REQUIRED ACTION:
Your output should be the records below, word for word and picture-free.

EXTRACTED RECORDS:
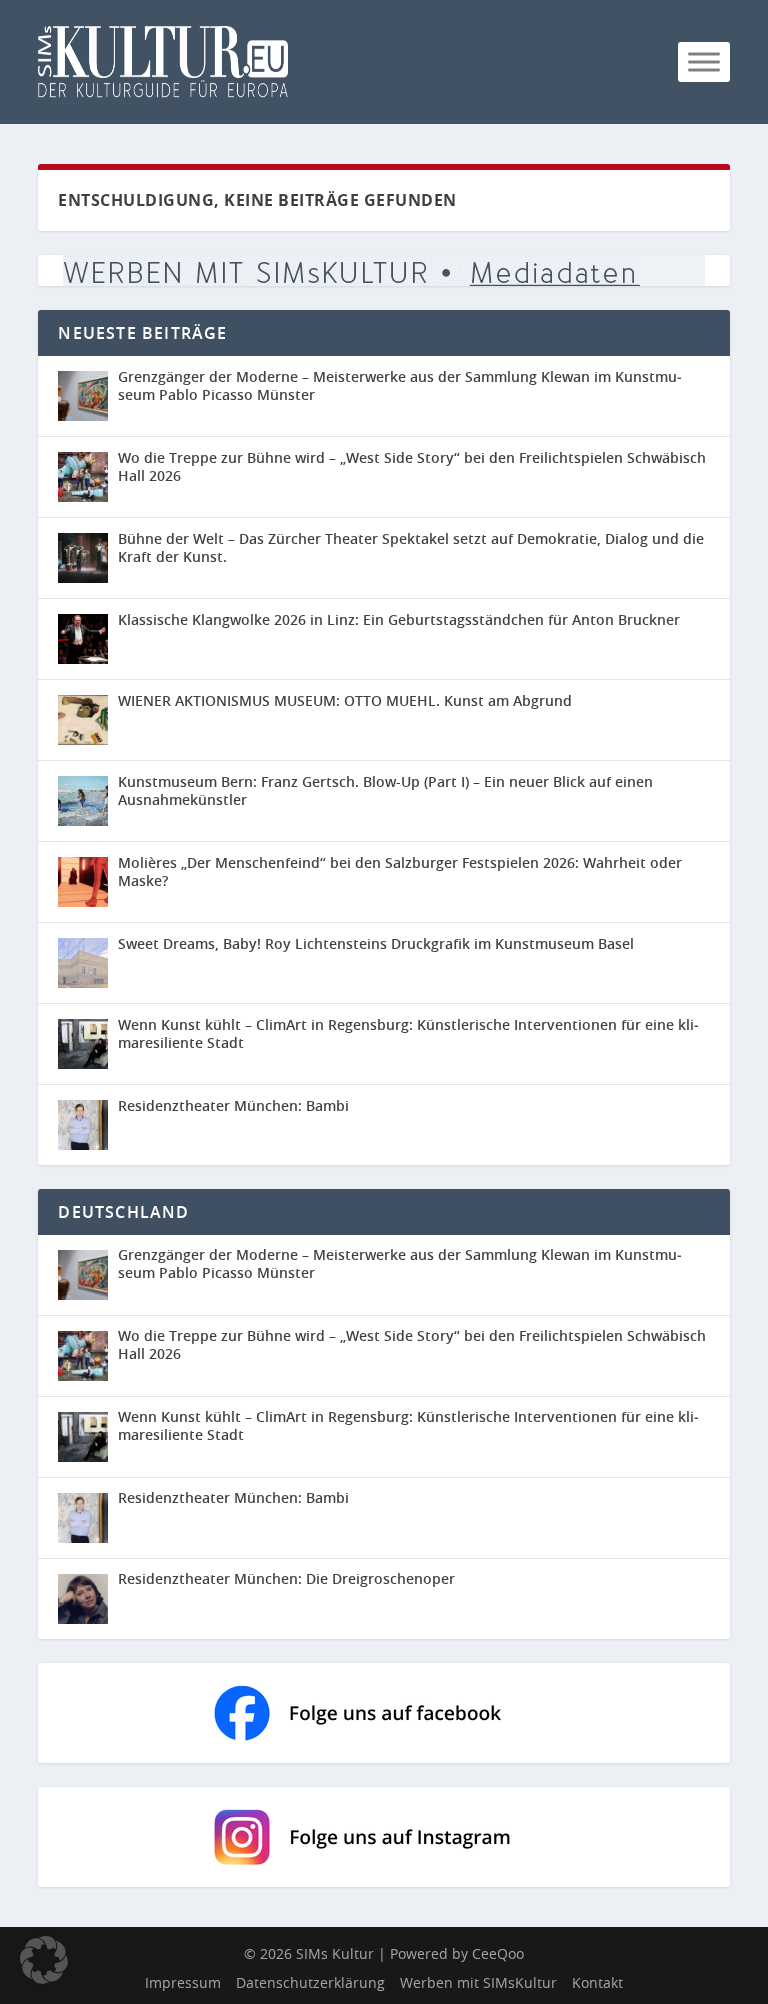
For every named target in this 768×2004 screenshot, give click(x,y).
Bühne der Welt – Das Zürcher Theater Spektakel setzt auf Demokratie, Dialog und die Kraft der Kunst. (411, 547)
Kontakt (597, 1982)
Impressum (183, 1982)
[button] (44, 1960)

TASK OUTPUT:
For every named target in this 768×2004 screenshot, give click(x,y).
Bühne der Welt – Das Zürcher Theater Spektakel setzt auf Demokratie, Dialog und die Kraft der Kunst. (411, 547)
Kontakt (597, 1982)
Impressum (183, 1982)
[button] (44, 1960)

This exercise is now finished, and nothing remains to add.